Они приехали на площадь Клини. Когда Люпен входил к себе, из помещения привратницы проскользнули двое каких-то людей. Он был так занят своими мыслями, что не заметил надзирателей Прасвилля, круживших вокруг дома.
— Телеграммы нет? — спросил он у своего слуги.
— Нет, патрон.
— Есть ли сведения о Балу и Гроньяре?
— Нет, никаких, патрон.
— Вполне естественно, — сказал он, непринужденно обращаясь к Клариссе. — Еще только семь часов, а они могут быть не раньше восьми-девяти. Прасвилль подождет. Только и всего. Я сейчас позвоню, чтобы не ждал.
Вешая трубку, он услышал позади себя какой-то стон. Кларисса, читавшая газету, схватилась за сердце, зашаталась и упала.
— Ахил, Ахил, — закричал Люпен слуге. — Помоги мне положить ее на кровать. Потом принеси из аптечного шкафчика пузырек номер четвертый с усыпляющим средством.
Он разжал зубы Клариссы концом ножа и заставил ее проглотить половину содержимого флакончика.
— Хорошо, — проговорил он. — Теперь несчастная проснется не раньше завтрашнего утра… уже после…

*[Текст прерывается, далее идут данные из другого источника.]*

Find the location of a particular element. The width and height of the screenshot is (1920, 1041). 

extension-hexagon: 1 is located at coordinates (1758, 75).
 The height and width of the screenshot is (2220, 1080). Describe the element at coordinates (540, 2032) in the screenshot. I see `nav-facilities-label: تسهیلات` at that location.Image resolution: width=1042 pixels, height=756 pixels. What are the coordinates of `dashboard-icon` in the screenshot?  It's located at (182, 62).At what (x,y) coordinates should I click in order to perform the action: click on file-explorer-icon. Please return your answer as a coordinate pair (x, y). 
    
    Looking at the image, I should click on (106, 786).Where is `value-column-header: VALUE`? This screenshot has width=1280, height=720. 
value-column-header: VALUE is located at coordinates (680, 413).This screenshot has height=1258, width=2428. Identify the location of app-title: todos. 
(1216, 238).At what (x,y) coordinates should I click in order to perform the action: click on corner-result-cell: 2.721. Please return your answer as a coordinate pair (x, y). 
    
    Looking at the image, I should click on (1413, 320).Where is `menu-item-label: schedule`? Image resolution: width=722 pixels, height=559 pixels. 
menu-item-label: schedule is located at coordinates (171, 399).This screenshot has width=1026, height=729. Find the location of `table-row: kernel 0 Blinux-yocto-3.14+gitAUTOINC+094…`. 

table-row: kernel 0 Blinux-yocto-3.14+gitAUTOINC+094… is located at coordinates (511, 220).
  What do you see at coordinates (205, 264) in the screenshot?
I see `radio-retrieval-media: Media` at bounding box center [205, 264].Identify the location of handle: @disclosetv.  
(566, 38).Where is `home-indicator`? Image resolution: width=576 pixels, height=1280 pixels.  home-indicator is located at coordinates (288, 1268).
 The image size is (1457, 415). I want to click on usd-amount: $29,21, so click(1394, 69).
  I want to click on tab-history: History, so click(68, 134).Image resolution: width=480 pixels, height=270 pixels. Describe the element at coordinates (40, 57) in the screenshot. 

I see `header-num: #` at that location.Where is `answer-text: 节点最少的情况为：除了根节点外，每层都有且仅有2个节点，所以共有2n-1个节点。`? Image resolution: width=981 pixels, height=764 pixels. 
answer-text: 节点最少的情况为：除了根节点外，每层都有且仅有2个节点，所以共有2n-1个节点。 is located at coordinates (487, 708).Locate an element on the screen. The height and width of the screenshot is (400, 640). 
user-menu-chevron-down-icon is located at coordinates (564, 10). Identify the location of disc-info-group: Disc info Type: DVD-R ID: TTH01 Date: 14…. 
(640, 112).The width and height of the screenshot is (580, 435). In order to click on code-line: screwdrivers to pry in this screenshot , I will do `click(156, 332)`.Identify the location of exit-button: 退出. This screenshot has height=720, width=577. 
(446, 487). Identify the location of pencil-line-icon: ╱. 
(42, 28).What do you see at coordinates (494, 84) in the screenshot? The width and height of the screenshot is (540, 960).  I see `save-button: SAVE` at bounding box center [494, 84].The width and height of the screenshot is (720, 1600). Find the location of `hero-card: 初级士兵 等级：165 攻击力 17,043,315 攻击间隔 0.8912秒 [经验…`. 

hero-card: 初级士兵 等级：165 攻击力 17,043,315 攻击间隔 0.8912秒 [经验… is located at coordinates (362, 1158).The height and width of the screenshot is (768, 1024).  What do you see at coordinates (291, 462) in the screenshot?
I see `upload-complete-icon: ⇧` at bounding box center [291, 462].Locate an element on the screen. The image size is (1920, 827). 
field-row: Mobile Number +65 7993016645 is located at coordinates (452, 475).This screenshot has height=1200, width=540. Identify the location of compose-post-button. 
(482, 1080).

Он пробежал глазами газету, которую читала Кларисса и которую она еще держала своей рукой, и прочел следующее:
«Ввиду казни Жильбера и Вошери и возможных попыток со стороны Арсена Люпена освобождения своих товарищей, приняты самые серьезные меры предосторожности. Улицы, прилегающие к тюрьме, будут охраняться военными отрядами. Известно уже, что казнь будет совершена перед тюрьмой на площадке у бульвара Араго. Нам удалось узнать, как чувствуют себя оба приговоренные: Вошери, по обыкновению, циничен, ожидает рокового исхода очень бодро. „Ну, что ж, — говорит он, — меня это, конечно, не восхищает, но раз надо пережить, будем мужественны“. И прибавляет: „Смерть-то мне не страшна, неприятно, что отрежут голову. Ах, если б патрон придумал фокус переправить меня на тот свет так, чтобы я ахнуть не успел! Нельзя ли немного стрихнину, патрон?“
Еще более поразительно спокойствие Жильбера, в особенности, если вспомнить его растерянность в зале суда. Он хранит глубочайшую веру во всемогущество Арсена Люпена. «Патрон кричал при всех, чтобы я не боялся, что он отвечает за все. И я не боюсь. До последнего дня, до последней минуты, даже до самой казни я рассчитываю на него. Я его ведь хорошо знаю. С этим не пропадешь. Раз он что обещал, он исполнит. Даже если моя голова покатится сейчас с плеч, он посадит ее на место. Чтобы Арсен Люпен позволил умереть своему Жильберу? О нет, позвольте усомниться».
В этом энтузиазме есть что-то трогательное и наивное, что-то благородное. Увидим, заслуживает ли Арсен Люпен такого слепого доверия».
Люпен с трудом дочитал до конца. Слезы застилали ему глаза. Слезы жалости и нежности, слезы печали.
Нет, он не заслуживает доверия своего Жильбера. Правда, он сделал все, что было возможно, но бывают обстоятельства, когда надо бороться с самой судьбой, а судьба на этот раз была сильнее его. С самого первого дня и за всю эту плачевную авантюру ход событий не совпадал с его предположениями. Раньше Кларисса и он, идя в сущности к одной цели, потеряли недели на борьбу между собой. Потом уже, когда они объединились, посыпались на них невзгоды одна за другой: похищение маленького Жака, исчезновение Добрека, заключение его в башне двух влюбленных, рана Люпена и вследствие этого бездействие, затем проделки Добрека, увлекшие Клариссу, а за ней и Люпена на юг, в Италию. И в конце концов крушение всех надежд, когда ценой громадной силы воли, настоящих чудес, настойчивости они уже почти достигли цели, и вот список 27-ми имеет значения не больше, чем любой клочок бумаги.